Einblicke des Lebens eines Imams in der Schweiz
Ich bin Imam und das bedeutet, ich helfe Menschen im Glauben, leite das Gebet in der Moschee und rede mit Jugendlichen über den Islam.
Wenn jemand Vorurteile gegen den Islam hat oder etwas Gemeines sagt, bleibe ich ruhig. Ich zeige mit Respekt, dass wir Muslime nicht alle gleich sind. Ich finde, man sollte erst einen guten Muslim kennenlernen, bevor man sich eine Meinung bildet.
Es gibt auch Muslime, die den Islam anders verstehen als ich. Aber das ist okay. Im Koran steht: „Ihr habt eure Religion und wir haben unsere.“ Das heißt, wir sollen uns gegenseitig respektieren, auch wenn wir unterschiedlich denken.
Jugendliche stellen mir oft Fragen. Zum Beispiel: „Was soll ich tun, wenn ich freitags Schule habe und nicht zum Gebet kann?“ Ich versuche dann, ihnen zu helfen und gute Lösungen zu finden.
Manchmal kommen Jugendliche zu mir, die ihren Glauben verlieren. Dann rede ich mit ihnen ganz ruhig. Ich versuche, ihr Herz zu berühren – mit Respekt. Ich will zeigen, dass Religion nichts Schlechtes ist.
Für mich ist der Islam mein Leben.

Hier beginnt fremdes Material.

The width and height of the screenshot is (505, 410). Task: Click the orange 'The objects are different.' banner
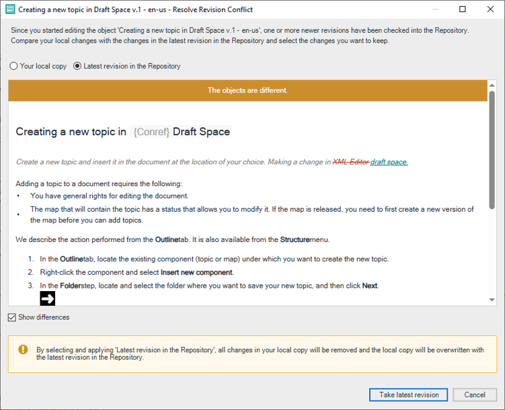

Besonders schön finde ich einen Vers im Koran: „Wir haben euch zu Völkern und Stämmen gemacht, damit ihr einander kennenlernt.“ Das zeigt, wie wichtig Respekt und das Miteinander ist.
Imam in der Schweiz zu sein, ist nicht leicht. Der Beruf wird nicht richtig anerkannt und oft stehe ich allein da. Aber es gibt auch schöne Momente. Einer der besten war, als bei meiner Freitagspredigt über 500 Menschen gekommen sind. Früher waren es nur 100. Da wusste ich: Die ganze Mühe hat sich gelohnt.
Wenn ich Schülerinnen und Schülern etwas mitgeben darf, dann ist es das: Respektiert einander. Das ist das Wichtigste im Leben.